Work order: Look for the line with "Click the Clear All link" in the entries below, then extract that line and all lines after it exactly, with pictures left out.

Dataset entries:
——————

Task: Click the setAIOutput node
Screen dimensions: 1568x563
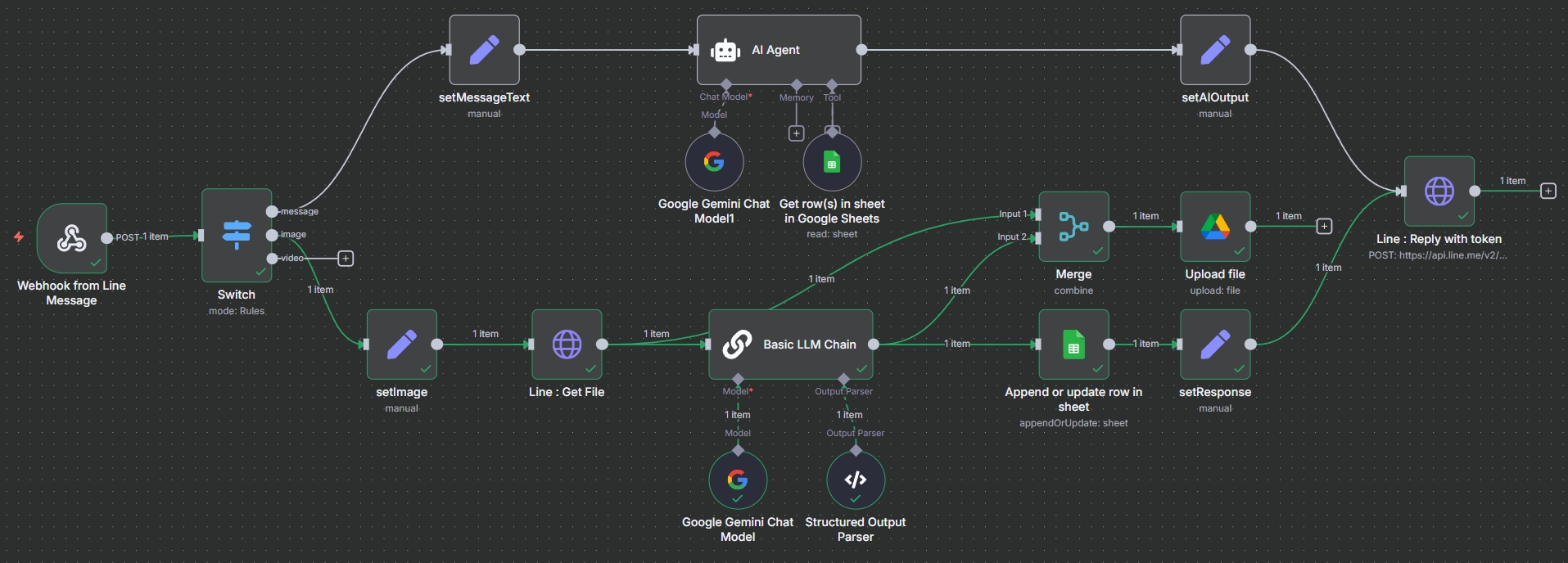Action: click(x=1215, y=50)
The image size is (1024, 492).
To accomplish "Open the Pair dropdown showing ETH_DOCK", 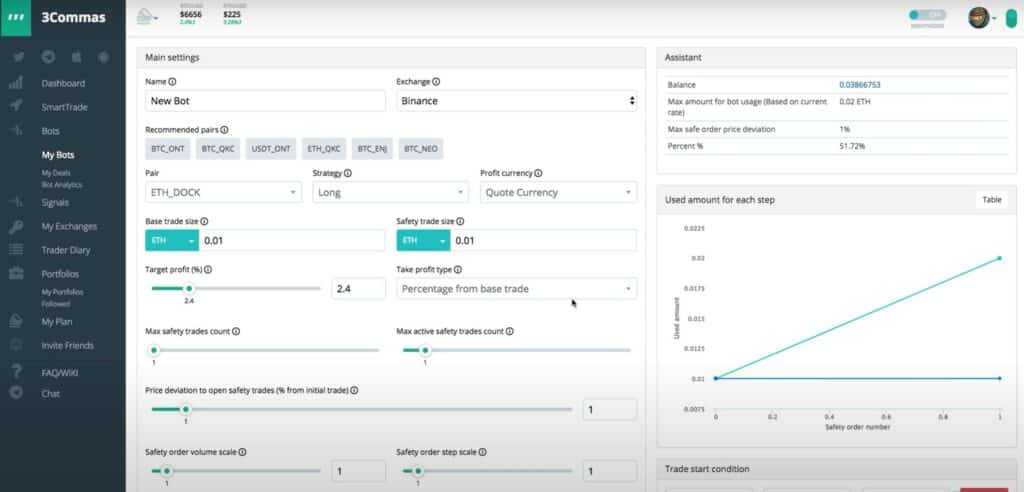I will click(x=223, y=192).
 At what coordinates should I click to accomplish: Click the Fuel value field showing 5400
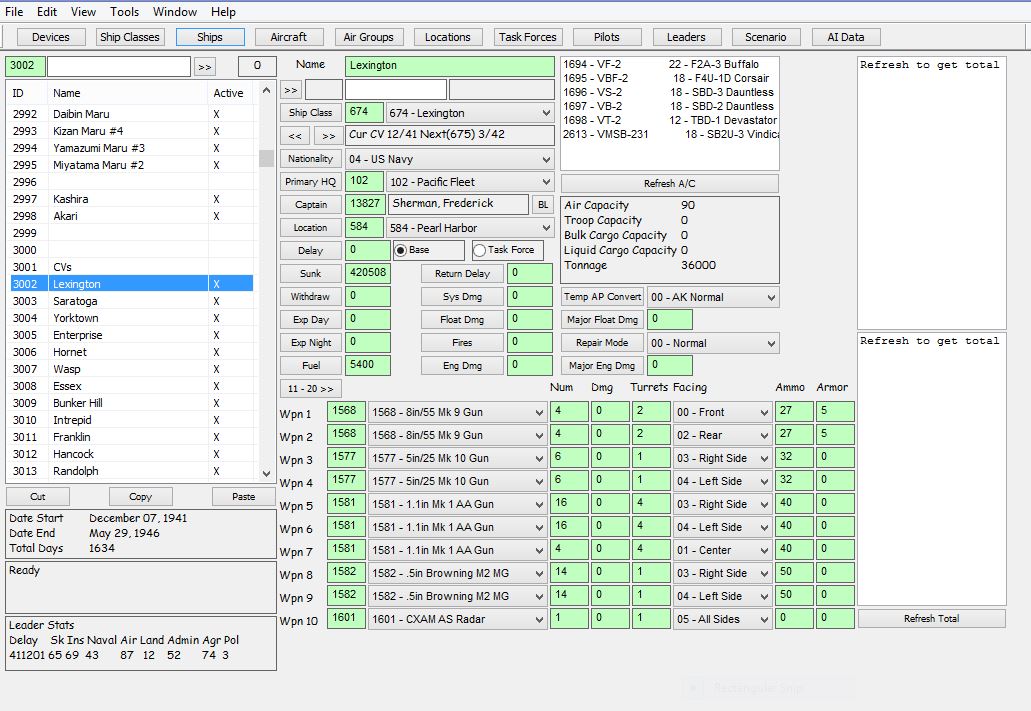368,365
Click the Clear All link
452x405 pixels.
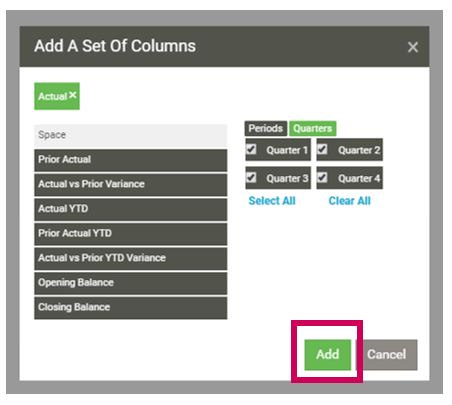[x=349, y=201]
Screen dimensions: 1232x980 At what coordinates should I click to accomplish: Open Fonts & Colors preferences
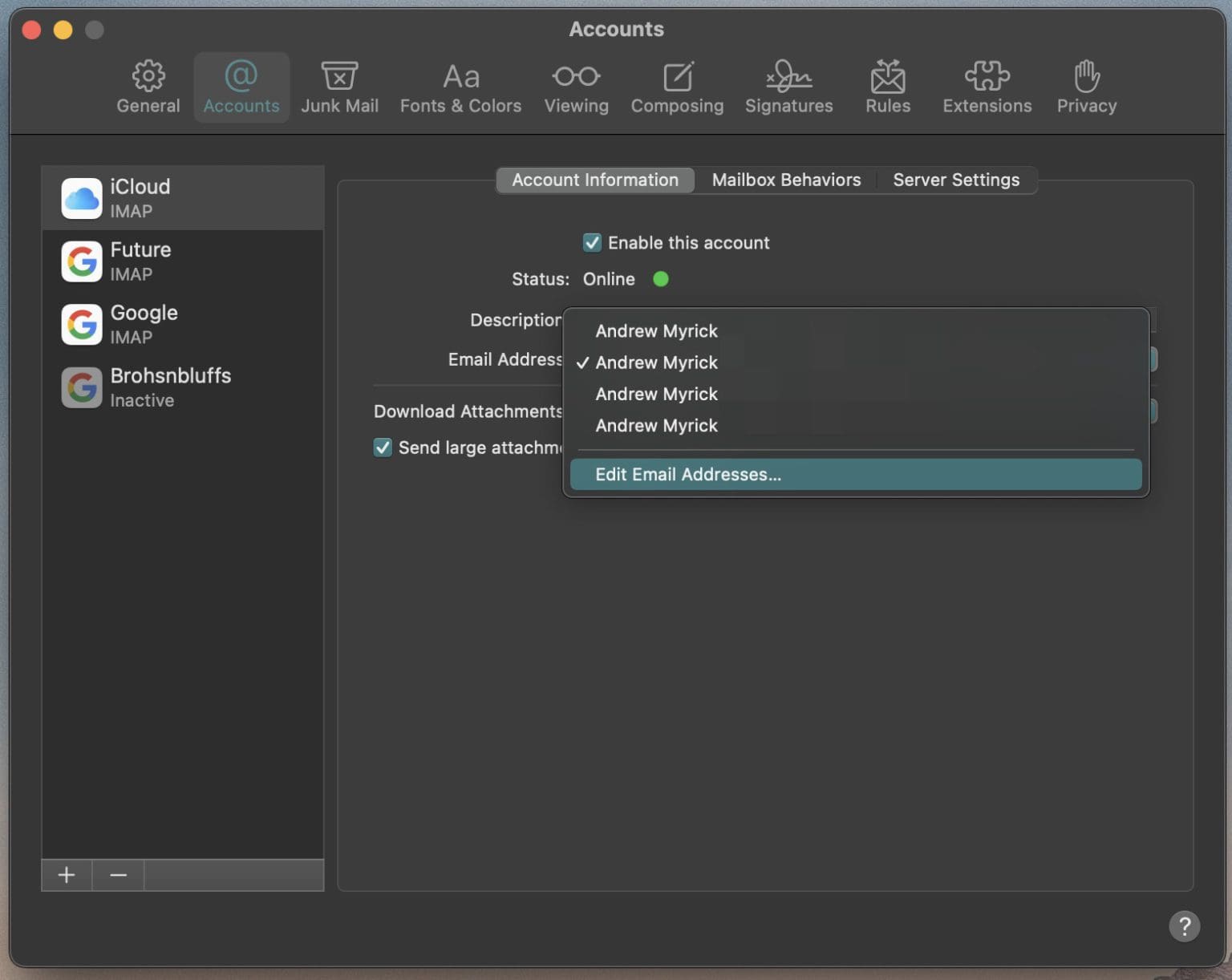point(460,86)
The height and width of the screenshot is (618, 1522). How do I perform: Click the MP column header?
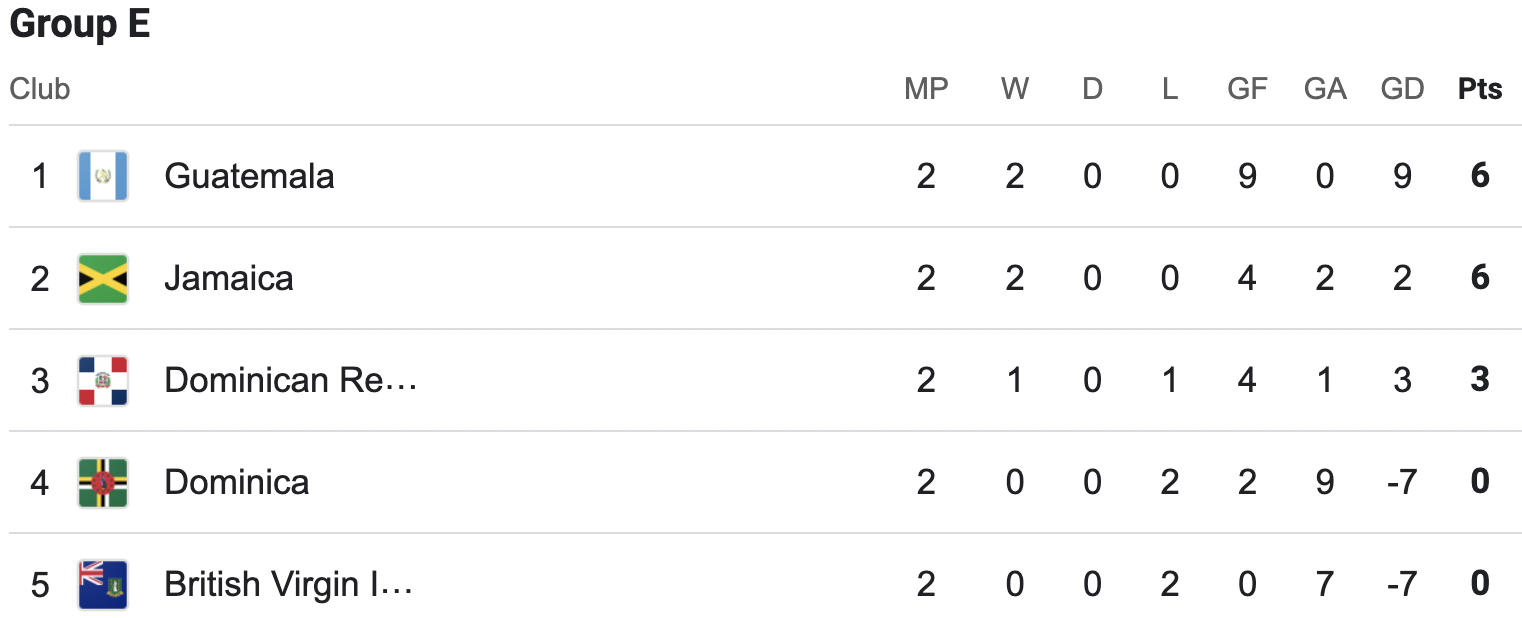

——————

Answer area:
Click the Clear All link
452x405 pixels.
[x=349, y=201]
Screen dimensions: 1232x980 At what coordinates should I click to accomplish: Open Fonts & Colors preferences
point(460,86)
The height and width of the screenshot is (618, 1522). How do I perform: Click the MP column header?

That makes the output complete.